◆ **EXTRAIT PRÉSENTÉ**:

···

50Pour les garçons au contraire, le rêve s’affirme quelque peu, mais reste quand même dans le flou. Une vocation est mal dégagée, ils parlent surtout d’un « travail » qui donnera l’expansion et l’abondance; alors ils seront riches, « beau gosse », avec « une belle femme », au même titre qu’« une belle voiture », une Ferrari, a-t-on précisé.
51Et, en filigrane, un léger doute : y arriverai-je ? Et ceci ouvre la porte à l’entrée des garçons dans ce que nous avons appelé un temps de latence, alors que les filles en sortent brusquement.
En classe de quatrième
52Le projet personnel féminin réapparaît, ferme et rationnel. Et, collectant le maximum de réponses, il semble le plus important à cet âge. Il n’est plus du tout enfantin, pour aucune. Le souci d’indépendance est marqué pour plus de la moitié, sans que la famille d’origine soit nettement répudiée (sauf dans une réponse). Le travail nécessaire n’est pas exclu, mais il n’est pas obsédant non plus, juste réfuté par une des jeunes filles. Les « copines » réapparaissent. Guère en nombre, puisqu’elles ne sont invoquées que par le quart des sujets, mais en importance quand elles sont mentionnées : il s’agit de vivre en collaboration ou en colocation (ce qui confirme le souci d’indépendance), et on fera la fête ensemble. Le bonheur intime, qui implique l’autre sexe, devient tout à fait négligé.
53Les garçons semblent entrer à leur tour dans une certaine phase de latence, sans calquer celle des filles de la classe de 5e. Comme les filles en leur temps, ils semblent avoir perdu de vue une vocation professionnelle puisqu’elle ne concerne que le tiers des sujets. Par contre, ils connaissent, en nette majorité, la nécessaire insertion par le travail. Le souci d’indépendance gagne du terrain, manifeste dans la moitié des sujets, alors que l’évocation d’un « bonheur intime » en perd.

···

◆ **DONNÉES DISPONIBLES**:
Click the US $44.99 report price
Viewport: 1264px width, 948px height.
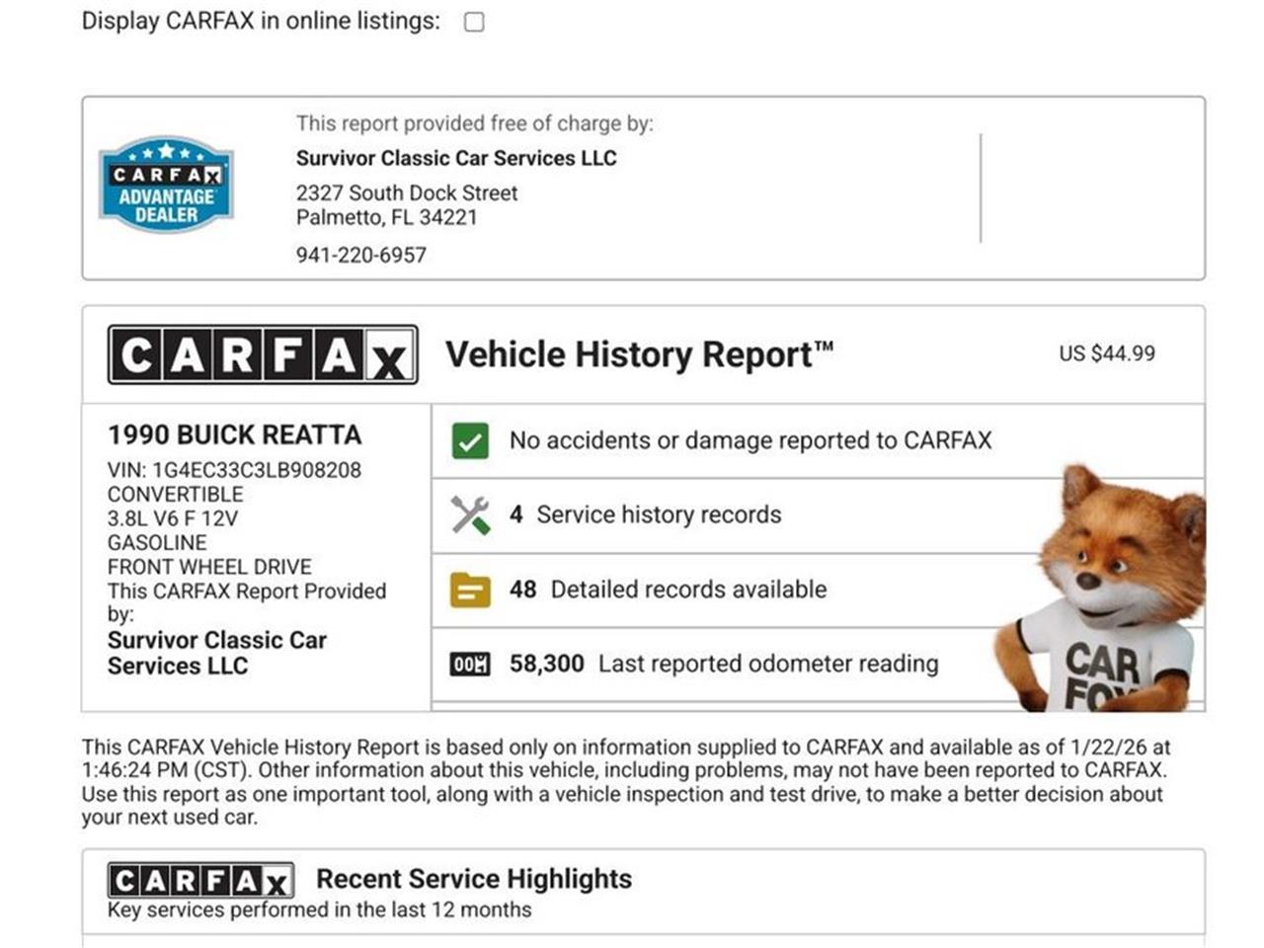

···

◆ **OBJECTIF VISÉ**: Recopiez l'extrait présenté en entier, sans y changer un seul mot ni un seul signe. Les lignes placées après l'extrait forment un matériau à part, sans lien avec lui.

◆ **CORRIGÉ**:
50Pour les garçons au contraire, le rêve s’affirme quelque peu, mais reste quand même dans le flou. Une vocation est mal dégagée, ils parlent surtout d’un « travail » qui donnera l’expansion et l’abondance; alors ils seront riches, « beau gosse », avec « une belle femme », au même titre qu’« une belle voiture », une Ferrari, a-t-on précisé.
51Et, en filigrane, un léger doute : y arriverai-je ? Et ceci ouvre la porte à l’entrée des garçons dans ce que nous avons appelé un temps de latence, alors que les filles en sortent brusquement.
En classe de quatrième
52Le projet personnel féminin réapparaît, ferme et rationnel. Et, collectant le maximum de réponses, il semble le plus important à cet âge. Il n’est plus du tout enfantin, pour aucune. Le souci d’indépendance est marqué pour plus de la moitié, sans que la famille d’origine soit nettement répudiée (sauf dans une réponse). Le travail nécessaire n’est pas exclu, mais il n’est pas obsédant non plus, juste réfuté par une des jeunes filles. Les « copines » réapparaissent. Guère en nombre, puisqu’elles ne sont invoquées que par le quart des sujets, mais en importance quand elles sont mentionnées : il s’agit de vivre en collaboration ou en colocation (ce qui confirme le souci d’indépendance), et on fera la fête ensemble. Le bonheur intime, qui implique l’autre sexe, devient tout à fait négligé.
53Les garçons semblent entrer à leur tour dans une certaine phase de latence, sans calquer celle des filles de la classe de 5e. Comme les filles en leur temps, ils semblent avoir perdu de vue une vocation professionnelle puisqu’elle ne concerne que le tiers des sujets. Par contre, ils connaissent, en nette majorité, la nécessaire insertion par le travail. Le souci d’indépendance gagne du terrain, manifeste dans la moitié des sujets, alors que l’évocation d’un « bonheur intime » en perd.